Quatrième de couverture …

Angleterre, 1852. Katharine est envoyée par sa tante et tutrice au manoir de Darkwind où vit son oncle Tulman. Elle doit prouver que celui-ci a perdu la raison et le faire interner pour qu’il cesse de dilapider la fortune familiale. A Darkwind, Katharine rencontre un vieil homme excentrique, mais surtout génial, qui se consacre à l’invention de fascinants automates.  À ses côtés, travaillent des dizaines de personnes qu’il a arrachées à la misère. Katharine doute : l’héritage familial mérite-t-il qu’on sacrifie son oncle et les familles qu’il protège ? Pour le savoir, elle décide de rester un mois à Darkwind. Trente jours au cours desquels elle se rendra complice d’espionnage, échappera de justesse à la mort et tombera amoureuse…

La première phrase

« Juin 1852

Un soleil éclatant et un ciel bleu azur n’étaient pas les conditions idéales pour envoyer un oncle à l’asile. »

Mon avis …

Je tiens tout d’abord à remercier les Éditions Bayard ainsi que la Masse Critique Babelio pour l’envoi de ce roman jeunesse. Je trouve la couverture très jolie, et j’ai réellement pris plaisir à découvrir un livre vers lequel je ne me serais peut-être pas tournée spontanément. Plusieurs éléments avaient bien sûr pour autant retenu mon attention : le cadre de l’intrigue (un mystérieux manoir situé en plein cœur de la campagne anglaise), la période historique (vous commencez à le savoir, j’apprécie lire des romans se déroulant au XIXème siècle). Mon bilan : j’y ai trouvé de très bonnes choses, tout comme j’ai été déçue par certains points. Je n’ai malheureusement pas été conquise, et je compte bien vous expliquer pourquoi après un bref résumé de l’intrigue.
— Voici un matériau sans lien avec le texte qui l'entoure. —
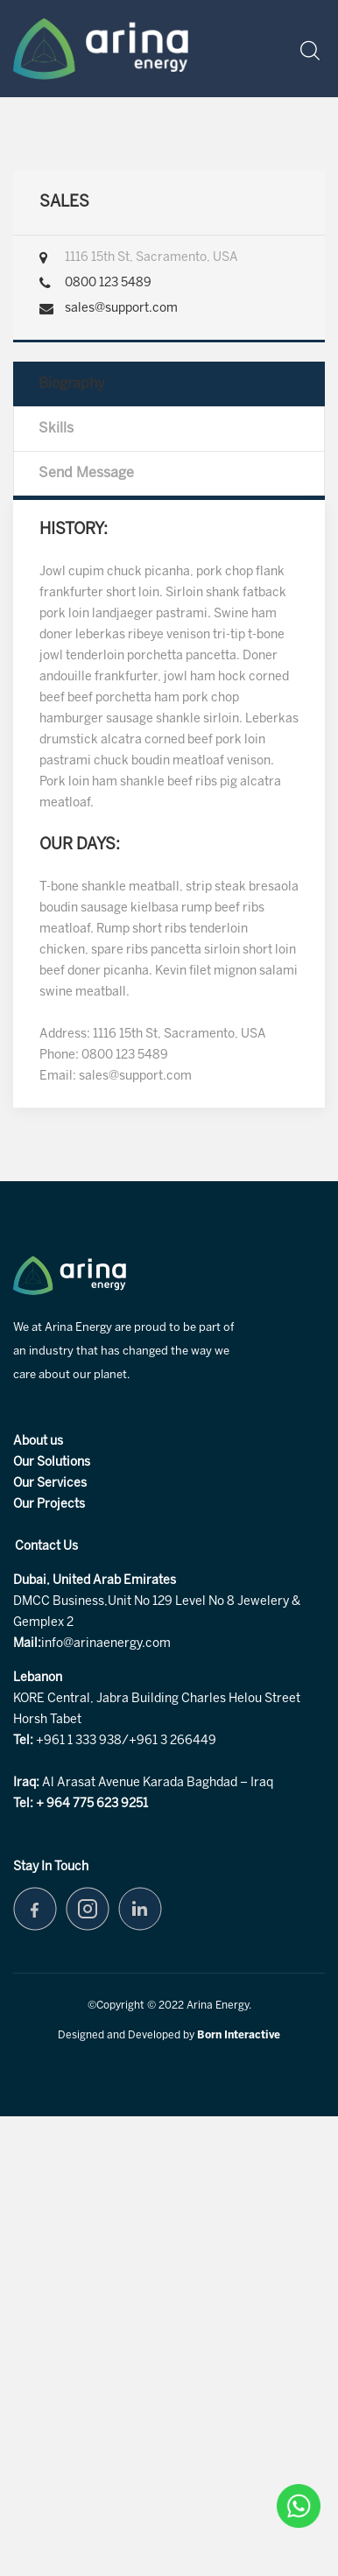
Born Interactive (238, 2035)
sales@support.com (121, 308)
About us (38, 1441)
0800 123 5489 (108, 283)
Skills (56, 428)
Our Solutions (51, 1462)
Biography (72, 384)
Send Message (86, 473)
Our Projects (49, 1504)
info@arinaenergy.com (106, 1644)
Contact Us (46, 1546)
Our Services (50, 1483)
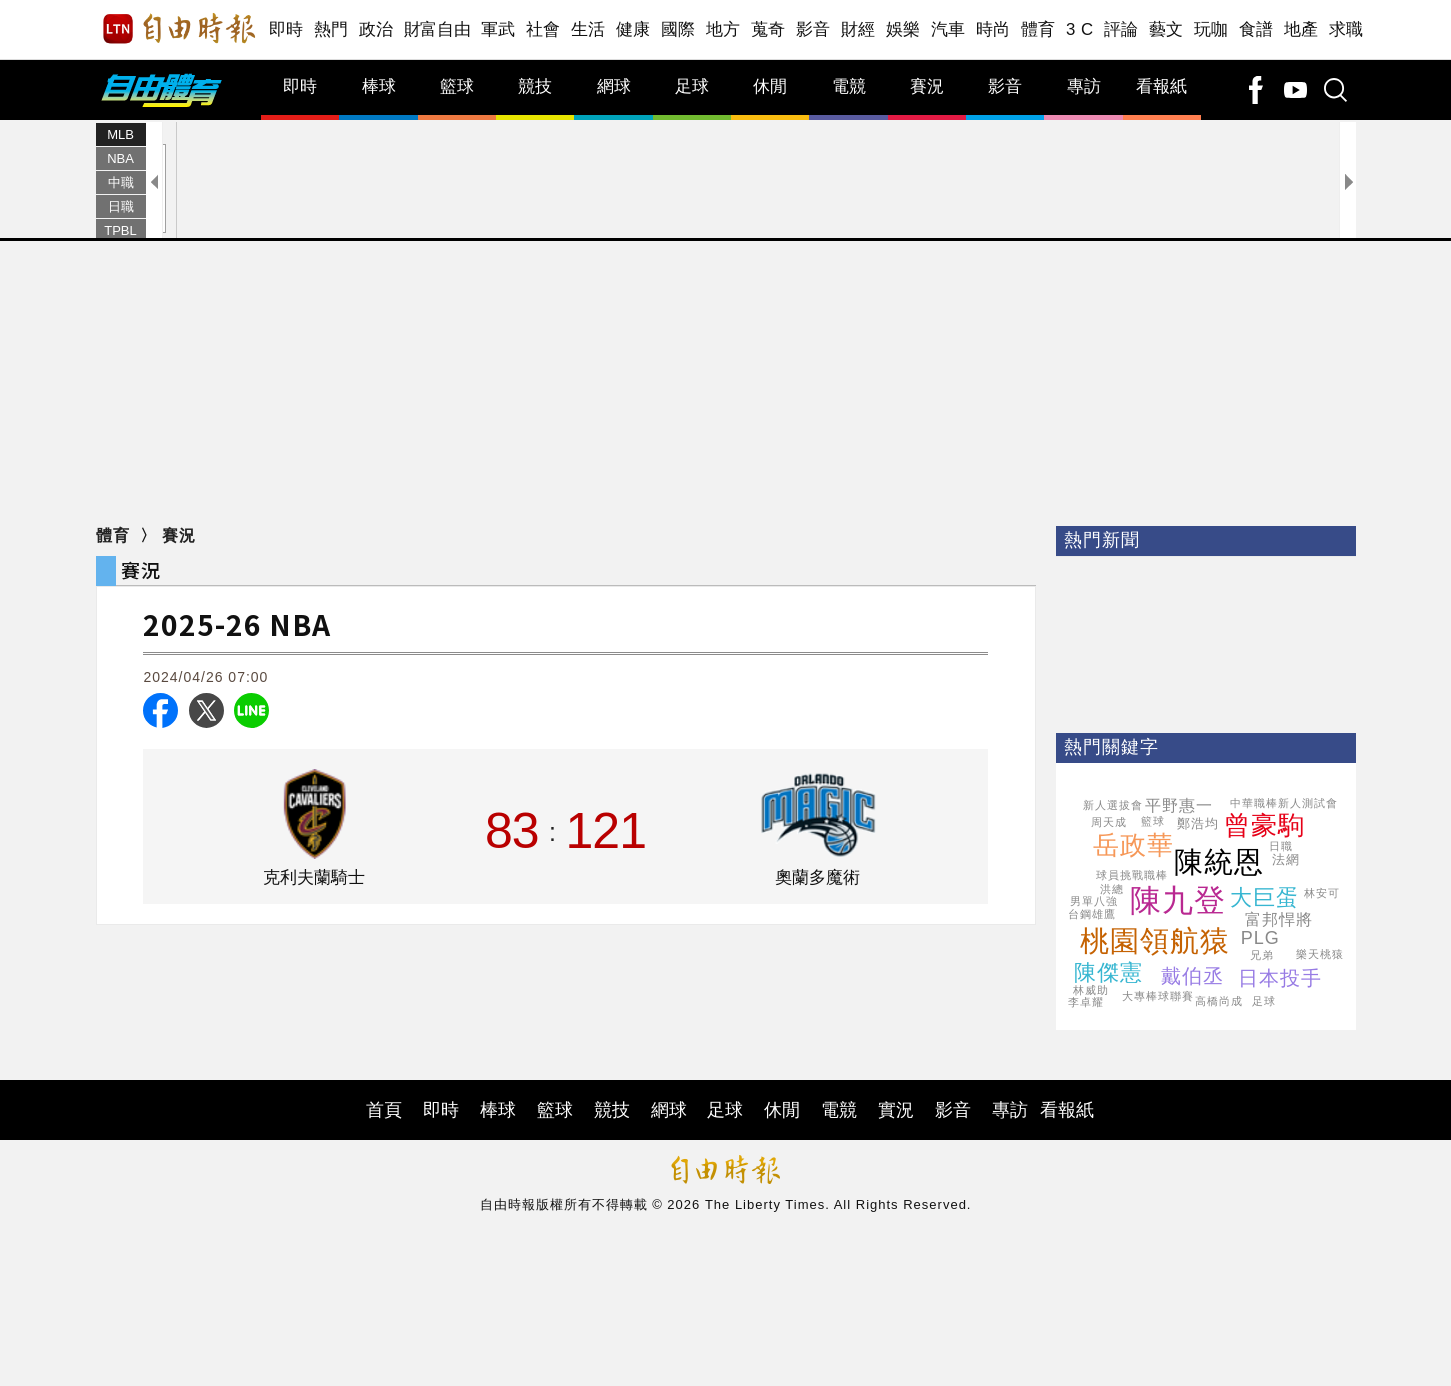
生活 (588, 29)
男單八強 (1094, 901)
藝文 (1166, 29)
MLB (120, 134)
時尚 (993, 29)
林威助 (1091, 990)
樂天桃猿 (1320, 954)
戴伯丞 (1192, 976)
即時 (286, 29)
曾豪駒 (1264, 825)
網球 (614, 86)
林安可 (1322, 893)
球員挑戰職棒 (1132, 875)
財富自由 (437, 29)
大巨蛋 (1264, 897)
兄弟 (1262, 955)
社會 (543, 29)
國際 (678, 29)
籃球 (457, 86)
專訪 (1084, 86)
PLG (1260, 938)
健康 (633, 29)
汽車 (948, 29)
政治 (376, 29)
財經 (858, 29)
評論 (1121, 29)
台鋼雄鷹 (1092, 914)
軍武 (498, 29)
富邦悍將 (1279, 919)
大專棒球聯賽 (1158, 996)
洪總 (1112, 889)
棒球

Katharine est une jeune orpheline de 17 ans. Sans le sou, elle se voit obligée de vivre aux crochets de sa tante, Alice, avec qui elle n’a que très peu d’affinités. Celle-ci lui confie une mission : se rendre chez son oncle, pour prouver qu’il n’est pas apte à gérer la fortune familiale. Une fois arrivée sur les lieux, Katharine découvre alors un univers pour le moins atypique. Le manoir Darkwind est constitué de pièces entièrement décorées en rose, son oncle s’avère être quelque peu farfelu et se passionner pour la réalisation d’étranges automates. Sans compter que les habitants du domaine sont loin de lui réserver un accueil des plus chaleureux…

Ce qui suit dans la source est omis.